Все это бедствие оказалось возможным, во-первых, потому, что сходная разновидность мании величия уже имелась на свете, а именно иудейская: коли уж пропасть между иудеями и христианами-иудеями однажды разверзлась, христиане-иудеи просто вынуждены были ту процедуру самосохранения, которую изобрел иудейский инстинкт, запустить в ход снова и с последней степенью усиления – дабы сохраниться; во-вторых, потому, что, с другой стороны, греческая философия морали все сделала для того, чтобы подготовить и сделать притягательным моральный фанатизм даже среди греков и римлян… Платон, этот великий соединительный мост распада, который первым ошибочно возжелал усмотреть природу в морали, который даже греческих богов своим понятием «добра» обесценил, который уже был заражен иудейской пошлостью (в Египте?).
203. Эти мелкие стадные добродетели ведут к чему угодно, но только не к «вечной жизни»: вывести их на сцену подобным образом, а заодно и себя вместе с ними, было, возможно, и очень умным шагом, но для того, кто не утратил способность смотреть на вещи здраво, такое зрелище все равно остается уморительнейшей из комедий. Невозможно заслужить никакого предпочтения ни на земле, ни на небе, достигнув совершенства в образе мелкого и милого овцеобразия; при этом ты в лучшем случае останешься мелкой, милой и абсурдной овцой с рожками – если, конечно, не лопнешь от непомерного тщеславия и не оскандалишься своими замашками верховного судии.

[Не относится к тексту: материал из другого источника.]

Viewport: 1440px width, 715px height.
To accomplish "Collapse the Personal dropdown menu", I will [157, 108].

Невероятная яркость красок, которыми расцвечены здесь все эти малые добродетели, – словно отблеск божественных качеств.
Природная цель
204. Закон, этот основательно и реалистически сформулированный свод определенных условий сохранения общины, запрещает некоторые действия в определенном направлении, а именно в той мере, в какой они обращены против этой общины; община не запрещает образ мыслей, из которого подобные действия проистекают, – ибо те же самые действия, обращенные в ином направлении, ей необходимы, а именно – против врагов данного людского сообщества. Но тут на сцену выходит моральный идеалист и заявляет: «Бог зрит прямо в сердце: действие само еще ничего не значит; надо вытравить враждебные мысли, из которых оно проистекает…» В нормальных условиях над этим бы только посмеялись; и лишь в исключительных случаях, когда община живет абсолютно вне всякого понуждения вести войны за свое существование, к таким вещам могут хоть как-то прислушаться. И дают ход умонастроению, полезность которого невозможно предугадать.
Так было, например, при появлении Будды, внутри исключительно мирного и к тому же духовно утомленного общества.

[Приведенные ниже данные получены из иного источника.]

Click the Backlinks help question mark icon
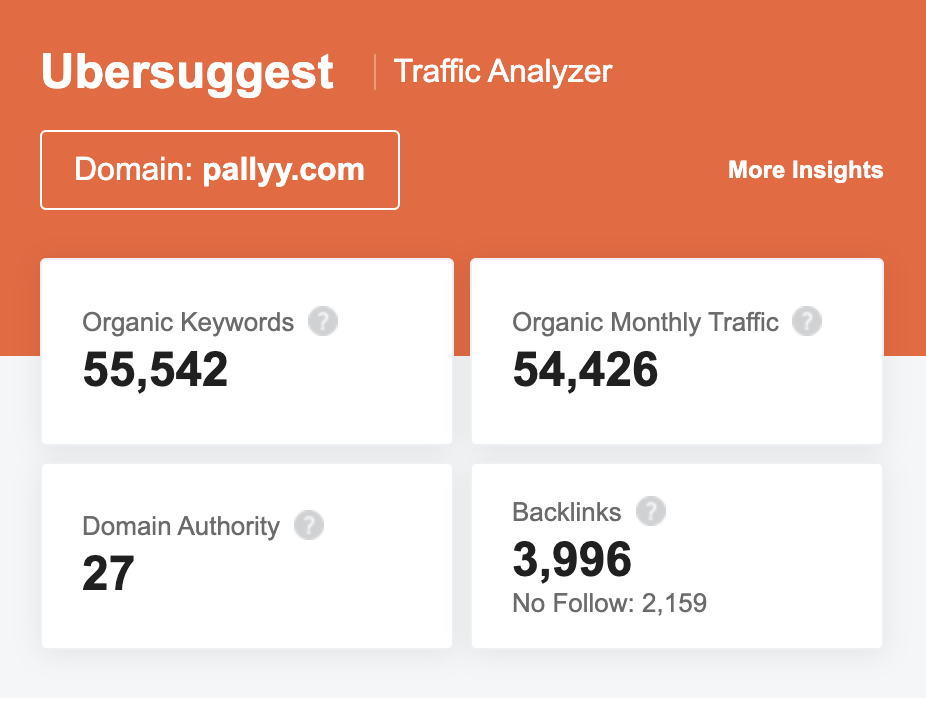Screen dimensions: 926x708 [651, 511]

Примерно то же самое имело место и с первой христианской (она же иудейская) общиной, предпосылкой к возникновению которой стал абсолютно аполитичный характер иудейского общества. Христианство могло вырасти только на почве иудаизма, то есть внутри народа, который в политическом отношении уже ни на что не притязал и вел своего рода паразитарное существование внутри римского общественного уклада. Христианство пошло еще на один шаг дальше: можно было «оскопить» себя еще сильней, благо обстоятельства позволяли.
Говорить «любите врагов высших» можно, лишь изгоняя из морали природу, ибо после этого природное «люби ближнего твоего, ненавидь врага твоего» в законе (и инстинкте) теряет всякий смысл; значит, тогда и любовь к ближнему нужно обосновать по-новому (как своего рода любовь к богу). То есть повсюду подсовывается бог и изымается «полезность»: повсюду отрицается действительный исток всякой морали, а уважение к природе, суть которого именно в признании природного характера морали, изничтожается под корень.

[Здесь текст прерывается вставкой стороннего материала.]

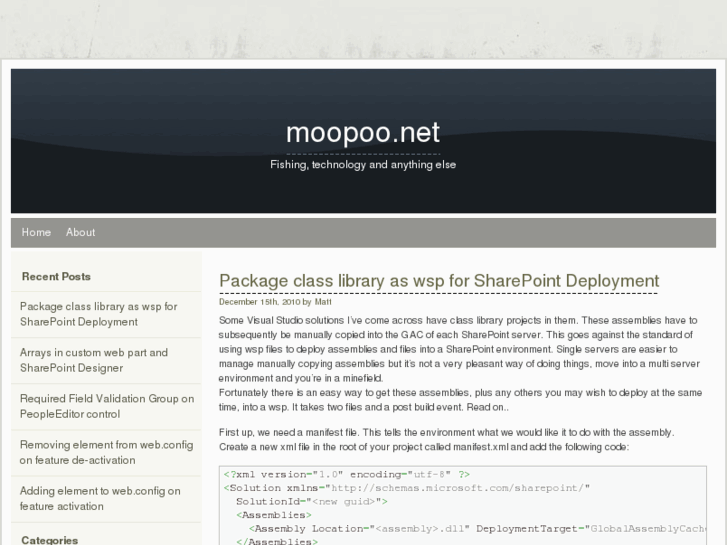Click the Fishing, technology and anything else tagline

Откуда же берется соблазн подобного оскопленного идеала человечества? Почему он не претит нашему вкусу, как претит ему, допустим, представление о кастрате?.. Как раз в этом сравнении и кроется разгадка: голос кастрата нам ведь тоже не претит – невзирая на то ужасное увечье, которым этот голос обусловлен: ибо голос стал пленительней, слаще… За счет того, что у добродетели вырезали все «мужские члены», ее голос приобрел женственное звучание, которого в нем раньше не было.
С другой стороны, стоит подумать о той ужасной суровости, опасности и неисповедимости, которую привносит в жизнь наличие мужских добродетелей, – о жизни, какую еще в наши дни ведет корсиканец или араб-язычник (и которая до мелочей схожа с жизнью корсиканца: даже песни эти могли бы сочинить корсиканцы), – и сразу понимаешь, до какой степени как раз самый грубый представитель человеческого рода может быть потрясен и захвачен вожделенным звучанием этого «добра» и этой «чистоты»… Пастушеский напев… идиллия… «добрый человек»: все эти образы сильнее всего действуют на воображение в те времена, когда по улицам разгуливает трагедия.